During the holiday season I took a 12 day social media break. It was awesome. I didn’t intend to take it to assess myself, but I’m naturally an analytical person so that’s what happened. You can read about it here Holidays vs. Social Media.

One of the key things that came out of that for me were motivations to detach myself from social media, within reason. Hear me, social media is not bad, but like anything, moderation is probably the healthy route.

Here are the motivations I uncovered during this time:

Better marriage
Fresh mind
Deep sleep
Enjoying the moment
Less Cynicism (I didn’t add this in my last post)

Each of those items are HUGE motivations from me to begin to detach myself because they are all very important. There is enough here to carry me towards change.

Now I want to be strategic. First, I need to know my triggers. A trigger is something that when “pulled” fires a response to action. So I asked myself these questions:

Why am I opening my phone first thing this morning?

Why am I unconsciously looking at my phone?

What feeling am I experiencing when I pick up my phone?

I mentally logged my urges to grab my phone and scroll social media. When each of these things happened I was triggered to grab my phone:

First thing in the morning
Dead space (when I was waiting on something or had nothing to do)
When I was anxious
When I was hurt
When I was stuck
When I was mad
When I was bored
When I needed approval

I don’t believe grabbing my phone is a bad thing, but to do so excessively and using it as escapism is. Here’s why…

Grabbing it excessively overloads my brain with data and clouds it. It hinders my ability to be in the moment, socialize, work, and create.

Escapism means to seek distraction and relief from unpleasant things or feelings by seeking entertainment or fantasy.

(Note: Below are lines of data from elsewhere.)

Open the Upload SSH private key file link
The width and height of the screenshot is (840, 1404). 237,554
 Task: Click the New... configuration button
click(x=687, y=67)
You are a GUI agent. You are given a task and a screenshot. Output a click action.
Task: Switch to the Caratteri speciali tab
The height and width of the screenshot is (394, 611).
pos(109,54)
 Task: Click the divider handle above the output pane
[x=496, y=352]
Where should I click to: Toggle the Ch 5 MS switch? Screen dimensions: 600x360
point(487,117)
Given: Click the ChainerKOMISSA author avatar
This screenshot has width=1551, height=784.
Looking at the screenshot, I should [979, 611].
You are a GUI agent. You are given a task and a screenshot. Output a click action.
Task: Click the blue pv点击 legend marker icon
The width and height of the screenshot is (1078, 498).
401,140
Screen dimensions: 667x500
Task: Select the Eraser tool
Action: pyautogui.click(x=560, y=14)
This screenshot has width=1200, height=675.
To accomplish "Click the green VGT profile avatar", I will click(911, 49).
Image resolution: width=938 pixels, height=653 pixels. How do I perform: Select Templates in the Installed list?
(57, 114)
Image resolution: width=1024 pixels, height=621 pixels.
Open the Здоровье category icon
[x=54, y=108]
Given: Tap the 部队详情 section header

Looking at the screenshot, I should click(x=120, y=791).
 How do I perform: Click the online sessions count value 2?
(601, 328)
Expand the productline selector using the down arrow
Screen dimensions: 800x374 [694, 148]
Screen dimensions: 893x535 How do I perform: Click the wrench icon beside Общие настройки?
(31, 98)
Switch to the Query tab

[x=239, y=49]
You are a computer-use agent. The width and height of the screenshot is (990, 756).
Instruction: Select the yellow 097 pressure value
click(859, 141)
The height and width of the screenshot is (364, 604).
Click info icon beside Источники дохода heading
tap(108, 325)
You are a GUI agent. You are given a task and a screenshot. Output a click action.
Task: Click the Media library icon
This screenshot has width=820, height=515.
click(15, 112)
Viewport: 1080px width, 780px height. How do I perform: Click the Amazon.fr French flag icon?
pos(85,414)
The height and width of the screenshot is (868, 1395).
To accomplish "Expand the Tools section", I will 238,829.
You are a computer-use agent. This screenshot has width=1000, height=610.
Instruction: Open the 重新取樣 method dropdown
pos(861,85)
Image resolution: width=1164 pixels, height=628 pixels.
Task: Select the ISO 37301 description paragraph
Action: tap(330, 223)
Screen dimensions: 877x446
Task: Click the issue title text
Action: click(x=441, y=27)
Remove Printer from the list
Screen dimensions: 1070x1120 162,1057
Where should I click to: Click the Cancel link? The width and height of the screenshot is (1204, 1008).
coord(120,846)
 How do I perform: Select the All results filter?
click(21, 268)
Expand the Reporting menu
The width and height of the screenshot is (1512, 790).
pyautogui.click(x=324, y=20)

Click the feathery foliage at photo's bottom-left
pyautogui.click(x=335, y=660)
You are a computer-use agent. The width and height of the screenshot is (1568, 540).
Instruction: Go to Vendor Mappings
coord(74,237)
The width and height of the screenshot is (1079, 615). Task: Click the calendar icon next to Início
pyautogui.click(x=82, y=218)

My biggest issue is escapism.

I’m a “thinker” on the Myers Briggs scorecard. Which means I think with my head before my feelings. Logic and rational always override feelings, which means I ignore what I’m feeling or I am completely ignorant to it. This works out well during a crisis but can be horrible when it comes to managing my day-to-day emotions!

Here’s what I found:

Often I run to social media to escape boredom, ill feelings, and seeking the need for approval. The problem is social media can never fully entertain me, heal my ill emotions, or satisfy my need of approval. It is a broken cistern that never satisfies, nor was it created to. I believe continuing to run down the “social media path” can be quite dangerous because I will neglect the most important things in life: myself and others.

So I need to create a new “path” so that when I’m triggered to grab my phone during these moments I don’t run down the social media path, but one that is much better.

Here are the questions I have for you: what are your triggers? If you’re like me and you can’t put down the phone, ask yourself:

Why am I picking it up?

When am I picking it up?

What am I feeling when I pick it up?